** start of Provided records **

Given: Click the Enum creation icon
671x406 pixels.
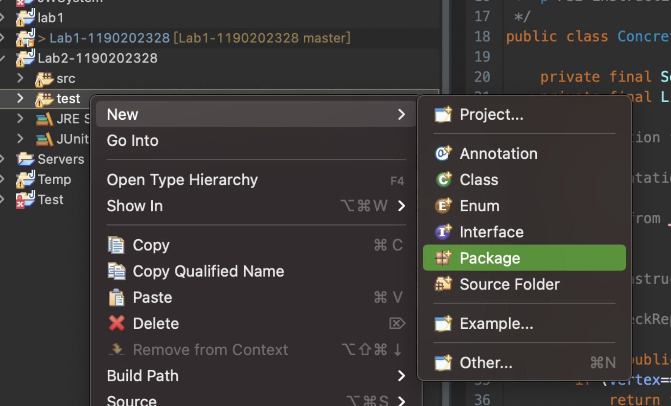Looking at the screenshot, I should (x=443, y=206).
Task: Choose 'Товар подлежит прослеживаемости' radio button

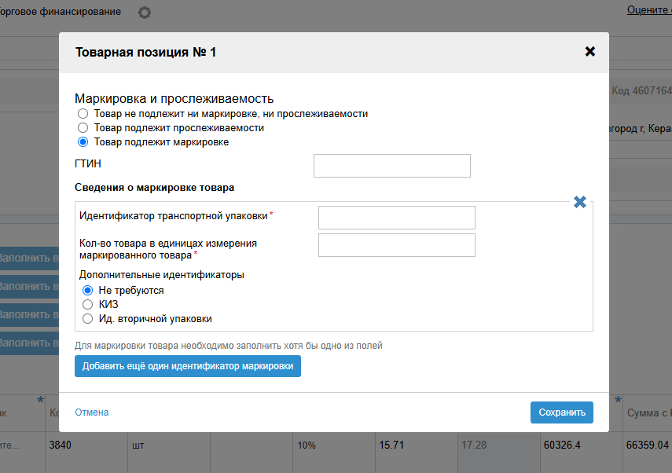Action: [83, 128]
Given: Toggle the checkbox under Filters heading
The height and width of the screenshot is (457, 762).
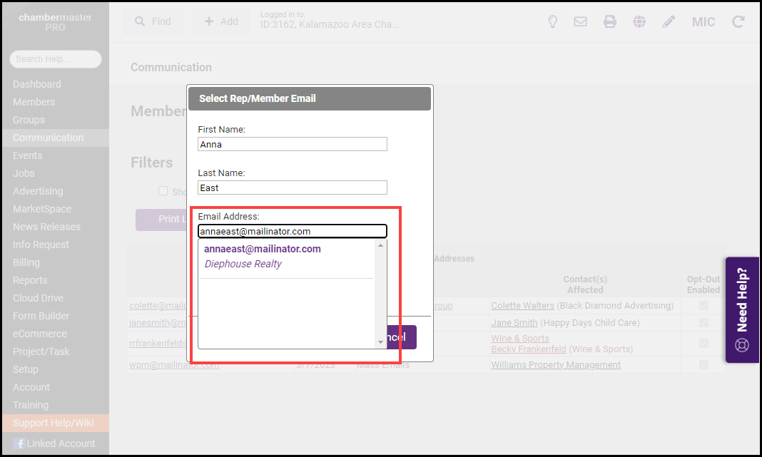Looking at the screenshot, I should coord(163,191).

** end of Provided records **

◆ **Short problem**: Rewrite everything from the line containing "Given: Toggle the" down to the end of the listing, swapping "checkbox" for "tick box" and changing nothing else. Leave out the pictures.

◆ **Response**:
Given: Toggle the tick box under Filters heading
The height and width of the screenshot is (457, 762).
Looking at the screenshot, I should coord(163,191).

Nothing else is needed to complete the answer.